- Given instruction
Rewrite the records from the first line down to the line with "pyautogui.click(x=1369, y=30)", inclusive, swapping "balance" for "funds" and changing nothing else. Omit the pictures.
----- Given data
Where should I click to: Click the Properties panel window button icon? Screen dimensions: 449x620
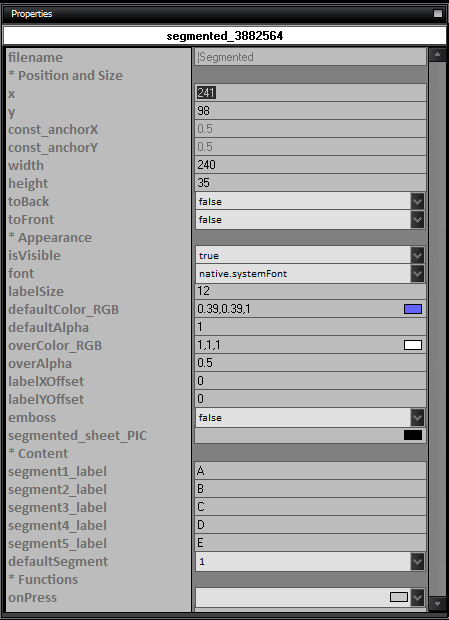click(x=438, y=13)
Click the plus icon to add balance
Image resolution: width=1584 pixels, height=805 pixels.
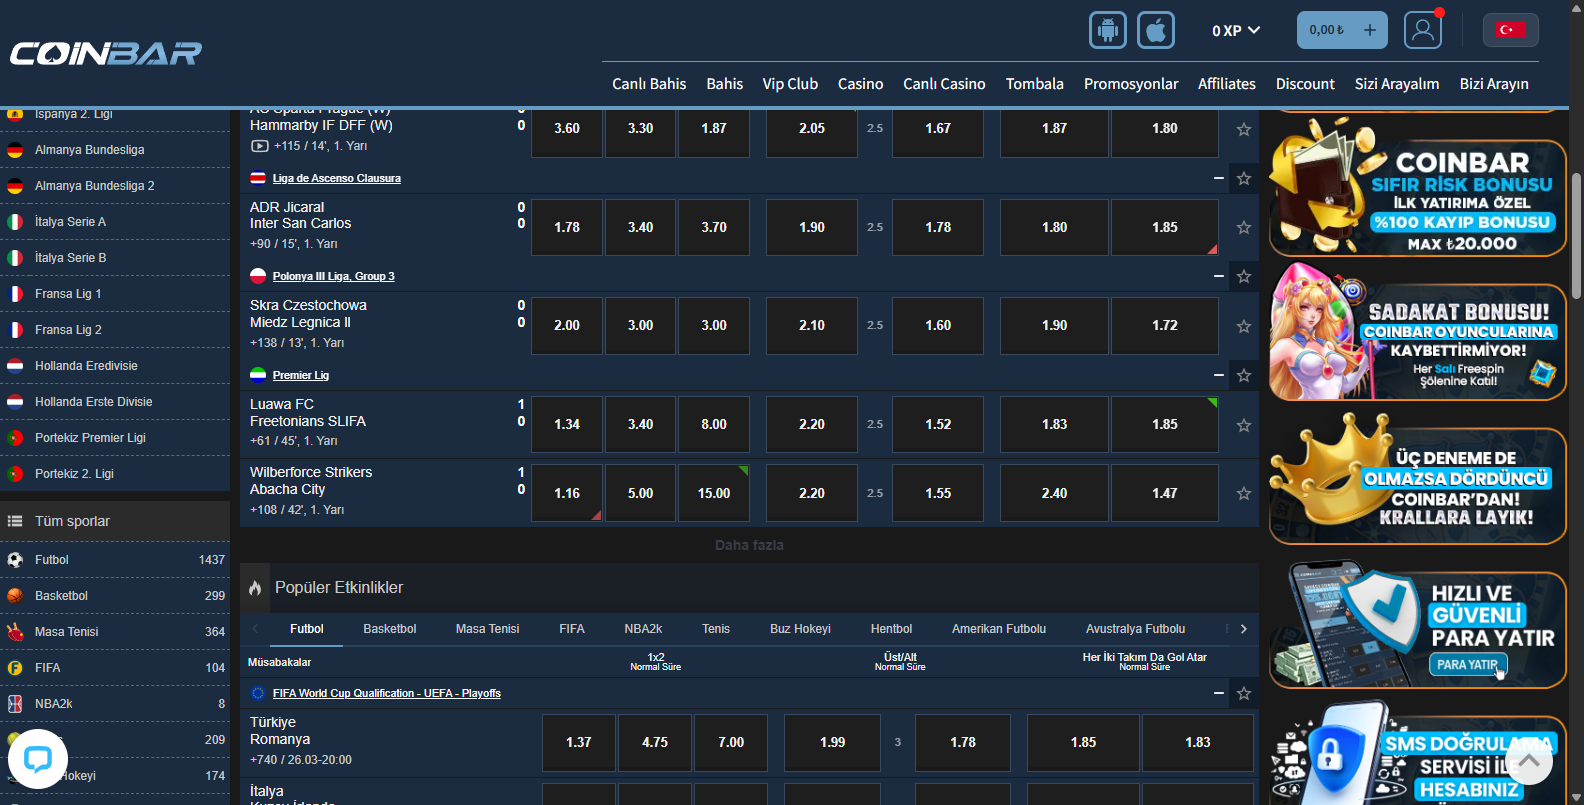pyautogui.click(x=1369, y=30)
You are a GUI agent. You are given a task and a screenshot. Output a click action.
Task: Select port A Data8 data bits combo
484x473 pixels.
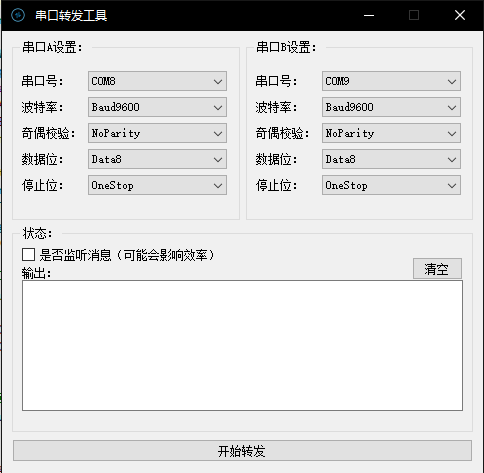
----------
- Output of the exercise
Where should I click to: Click the Properties panel window button icon? Screen dimensions: 449x620
click(x=438, y=13)
Click the plus icon to add funds
Image resolution: width=1584 pixels, height=805 pixels.
pyautogui.click(x=1369, y=30)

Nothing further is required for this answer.